It's the End of the World, My Love by Alla Gorbunova

It's the End of the World, My Love by Alla Gorbunova

Author:Alla Gorbunova
Language: eng
Format: epub
Publisher: Deep Vellum Publishing


TREASURES IN HEAVEN: A TALE OF GOD AND THE BILLIONAIRE

All the world’s billionaires know: sometimes God drops by and asks for a loan. God is poor, man is rich; God is reckless, man is reasonable; God spends, man sighs but gives. Who says that God isn’t just a guy in the sky? There’s that guy in the sky and everything else is the devil’s work. Once upon a time there was, and so on and so forth, over land over sea, God came to ask for money from our billionaire. He needed money because he’d lost everything to the devil again, though there’s no sin in that—worldly money is fine to lose, though not to win, there’s something not quite decent about that. It went the usual way: God came by, asked for money, saying, you know, I’ll pay you back later.

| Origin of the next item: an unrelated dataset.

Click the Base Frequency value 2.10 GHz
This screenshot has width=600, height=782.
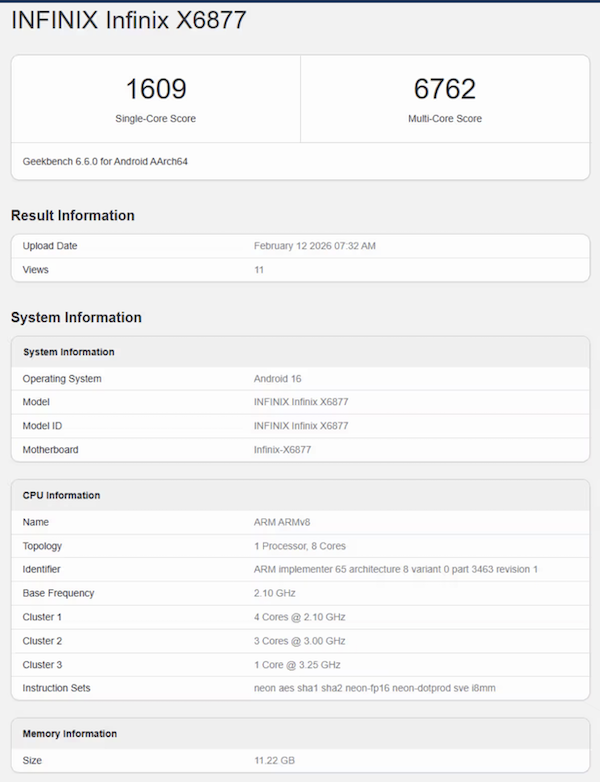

The billionaire replied, “You don’t have to pay me back, I know you’re broke, but I heard a rumor that money isn’t worth anything in heaven. So repay the loan with whatever they treasure in heaven.” This billionaire is basically swimming in money, but it doesn’t spark joy.

God said to him, “Maybe you’d like something that you lack? Palaces, yachts, lovers?”

The billionaire said, “No, I have everything, I’m sick of it all. Just repay the loan with whatever they treasure in heaven.”

“All right,” God said, “I have a couple of things for you, they don’t cost much, but you’ll like them. You’ll see them soon and think of me. In the meantime, pass along the cash.”

The billionaire gave God the money, and then his wife berated him at length for helping that penniless rascal God; if it were up to her she wouldn’t let God on her doorstep. For three days she bawled him out, but he didn’t mind, he was used to it, and they went on living.

A tale is told but a deed is done, and the billionaire met a bum. The bum was wearing the same torn jacket that the billionaire had worn when he was still poor. He got the jacket when he was twelve years old, a gift from an American, Bob, who bought it from a Native American. It was a cowboy jacket with a fringe. The jacket went through thick and thin with the billionaire when he was poor, it was with him through fire, flood, and fortune. The jacket saved him and preserved him. He wore it all through his youth, slept with it under his head in attics and in cellars when he had nowhere else to sleep, hitchhiked in that jacket when he was a young hippie, rode a motorcycle in that jacket, hid in that jacket from the cops. The jacket got older, frayed, but the billionaire refused to trade it in for a new one. The jacket was a symbol of his youth and his freedom, and a memento of those things. The billionaire’s elderly mother, when she was still alive, patched the jacket up. Then the billionaire became a billionaire, he got married, and the jacket displeased his wife.